*DATA UNDER STUDY*:
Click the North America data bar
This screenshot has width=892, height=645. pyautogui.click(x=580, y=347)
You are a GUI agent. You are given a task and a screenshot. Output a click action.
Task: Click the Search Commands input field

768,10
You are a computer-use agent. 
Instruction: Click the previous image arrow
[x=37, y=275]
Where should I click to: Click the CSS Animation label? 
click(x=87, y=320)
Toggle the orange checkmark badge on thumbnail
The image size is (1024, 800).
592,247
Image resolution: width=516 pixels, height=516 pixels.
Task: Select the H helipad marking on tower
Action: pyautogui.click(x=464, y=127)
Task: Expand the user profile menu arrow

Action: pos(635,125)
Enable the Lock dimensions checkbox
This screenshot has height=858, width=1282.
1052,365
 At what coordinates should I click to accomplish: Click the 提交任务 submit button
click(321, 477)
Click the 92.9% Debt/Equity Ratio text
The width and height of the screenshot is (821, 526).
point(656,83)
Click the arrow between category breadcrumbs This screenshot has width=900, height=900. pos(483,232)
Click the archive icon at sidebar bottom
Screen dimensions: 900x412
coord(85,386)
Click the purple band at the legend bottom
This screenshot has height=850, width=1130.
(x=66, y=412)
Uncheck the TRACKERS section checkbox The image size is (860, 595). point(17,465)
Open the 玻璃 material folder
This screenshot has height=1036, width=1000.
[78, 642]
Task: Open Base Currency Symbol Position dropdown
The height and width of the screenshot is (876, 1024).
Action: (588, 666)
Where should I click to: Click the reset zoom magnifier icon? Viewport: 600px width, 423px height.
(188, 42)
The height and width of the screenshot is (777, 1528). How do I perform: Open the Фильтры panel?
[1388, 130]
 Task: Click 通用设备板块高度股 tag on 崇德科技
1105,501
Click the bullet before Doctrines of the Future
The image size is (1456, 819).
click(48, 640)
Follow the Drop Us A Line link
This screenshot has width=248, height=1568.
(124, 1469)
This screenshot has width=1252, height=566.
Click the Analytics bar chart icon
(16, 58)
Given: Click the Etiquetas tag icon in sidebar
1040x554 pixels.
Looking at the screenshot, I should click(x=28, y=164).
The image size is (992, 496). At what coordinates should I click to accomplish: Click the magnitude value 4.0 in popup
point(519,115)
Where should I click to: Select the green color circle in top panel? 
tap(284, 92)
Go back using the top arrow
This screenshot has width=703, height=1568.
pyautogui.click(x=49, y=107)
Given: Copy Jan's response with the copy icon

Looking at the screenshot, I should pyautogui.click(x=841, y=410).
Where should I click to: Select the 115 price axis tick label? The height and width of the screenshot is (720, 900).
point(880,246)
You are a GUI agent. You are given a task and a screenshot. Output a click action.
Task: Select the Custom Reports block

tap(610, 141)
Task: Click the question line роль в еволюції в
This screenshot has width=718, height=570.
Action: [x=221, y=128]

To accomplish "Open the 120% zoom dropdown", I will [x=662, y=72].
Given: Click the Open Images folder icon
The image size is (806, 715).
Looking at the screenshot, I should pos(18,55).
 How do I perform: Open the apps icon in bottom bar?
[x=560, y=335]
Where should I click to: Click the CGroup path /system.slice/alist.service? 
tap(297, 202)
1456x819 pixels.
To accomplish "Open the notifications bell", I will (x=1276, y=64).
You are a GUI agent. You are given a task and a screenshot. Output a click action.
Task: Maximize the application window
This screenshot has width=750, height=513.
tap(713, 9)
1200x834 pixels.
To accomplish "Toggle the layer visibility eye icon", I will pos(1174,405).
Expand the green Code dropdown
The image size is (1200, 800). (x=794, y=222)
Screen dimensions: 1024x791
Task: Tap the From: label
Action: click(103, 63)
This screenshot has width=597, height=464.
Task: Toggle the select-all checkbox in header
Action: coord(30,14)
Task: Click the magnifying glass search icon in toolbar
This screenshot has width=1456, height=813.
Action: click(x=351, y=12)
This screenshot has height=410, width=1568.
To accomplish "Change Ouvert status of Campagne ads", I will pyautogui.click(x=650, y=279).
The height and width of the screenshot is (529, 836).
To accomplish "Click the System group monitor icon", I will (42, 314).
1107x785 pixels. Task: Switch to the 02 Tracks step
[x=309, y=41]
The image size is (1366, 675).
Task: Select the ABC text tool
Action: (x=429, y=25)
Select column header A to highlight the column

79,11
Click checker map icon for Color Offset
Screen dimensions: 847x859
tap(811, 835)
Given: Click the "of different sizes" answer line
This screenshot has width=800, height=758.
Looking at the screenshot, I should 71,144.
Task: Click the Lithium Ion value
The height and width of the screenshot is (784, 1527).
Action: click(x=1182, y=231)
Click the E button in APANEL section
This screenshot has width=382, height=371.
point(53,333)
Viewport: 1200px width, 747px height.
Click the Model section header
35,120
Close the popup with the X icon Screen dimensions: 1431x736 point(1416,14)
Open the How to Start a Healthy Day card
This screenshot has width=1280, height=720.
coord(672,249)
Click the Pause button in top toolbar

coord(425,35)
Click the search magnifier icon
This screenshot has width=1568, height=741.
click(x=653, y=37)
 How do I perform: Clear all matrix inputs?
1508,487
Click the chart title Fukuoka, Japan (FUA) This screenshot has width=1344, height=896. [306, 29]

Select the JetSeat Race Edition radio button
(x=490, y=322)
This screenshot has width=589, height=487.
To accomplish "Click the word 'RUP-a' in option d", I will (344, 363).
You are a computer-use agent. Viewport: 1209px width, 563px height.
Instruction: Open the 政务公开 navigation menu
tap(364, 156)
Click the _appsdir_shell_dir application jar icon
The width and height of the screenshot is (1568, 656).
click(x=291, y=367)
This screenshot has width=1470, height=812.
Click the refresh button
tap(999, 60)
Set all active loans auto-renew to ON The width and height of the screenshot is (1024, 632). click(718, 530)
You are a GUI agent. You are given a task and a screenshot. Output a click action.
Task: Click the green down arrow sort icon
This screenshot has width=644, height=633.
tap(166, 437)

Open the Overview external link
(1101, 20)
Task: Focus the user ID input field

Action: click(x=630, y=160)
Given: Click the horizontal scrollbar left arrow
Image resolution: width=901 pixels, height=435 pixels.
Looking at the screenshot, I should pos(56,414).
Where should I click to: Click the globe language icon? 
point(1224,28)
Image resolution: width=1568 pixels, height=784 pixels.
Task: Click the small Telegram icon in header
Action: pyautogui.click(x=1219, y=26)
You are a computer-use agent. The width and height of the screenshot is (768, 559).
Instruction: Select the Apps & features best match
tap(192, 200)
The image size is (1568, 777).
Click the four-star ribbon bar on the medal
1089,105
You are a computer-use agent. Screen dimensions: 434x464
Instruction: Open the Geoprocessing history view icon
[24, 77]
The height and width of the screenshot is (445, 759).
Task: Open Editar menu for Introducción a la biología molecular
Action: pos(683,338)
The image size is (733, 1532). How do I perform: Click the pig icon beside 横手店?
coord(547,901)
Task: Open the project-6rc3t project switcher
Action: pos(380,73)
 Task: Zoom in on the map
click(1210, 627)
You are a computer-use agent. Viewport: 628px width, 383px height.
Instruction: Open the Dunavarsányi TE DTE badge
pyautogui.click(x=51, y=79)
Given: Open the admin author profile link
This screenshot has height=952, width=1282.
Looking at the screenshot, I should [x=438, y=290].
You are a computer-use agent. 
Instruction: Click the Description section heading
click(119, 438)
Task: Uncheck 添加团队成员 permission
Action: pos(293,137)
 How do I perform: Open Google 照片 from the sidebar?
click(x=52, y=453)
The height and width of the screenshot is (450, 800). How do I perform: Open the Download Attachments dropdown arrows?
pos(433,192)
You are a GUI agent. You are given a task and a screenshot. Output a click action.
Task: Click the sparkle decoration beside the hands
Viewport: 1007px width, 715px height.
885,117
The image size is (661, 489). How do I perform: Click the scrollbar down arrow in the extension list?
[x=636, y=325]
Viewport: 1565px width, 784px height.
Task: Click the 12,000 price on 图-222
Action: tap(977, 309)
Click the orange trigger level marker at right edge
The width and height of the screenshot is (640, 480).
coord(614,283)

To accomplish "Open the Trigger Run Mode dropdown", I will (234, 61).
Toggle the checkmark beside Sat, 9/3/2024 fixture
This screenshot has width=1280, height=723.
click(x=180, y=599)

*ASSIGNMENT*:
Restate the tail of the listing word for word, beginning at the line containing "Click the orange".

*RESPONSE BOX*:
Click the orange trigger level marker at right edge
The width and height of the screenshot is (640, 480).
coord(614,283)

To accomplish "Open the Trigger Run Mode dropdown", I will (234, 61).
Toggle the checkmark beside Sat, 9/3/2024 fixture
This screenshot has width=1280, height=723.
click(x=180, y=599)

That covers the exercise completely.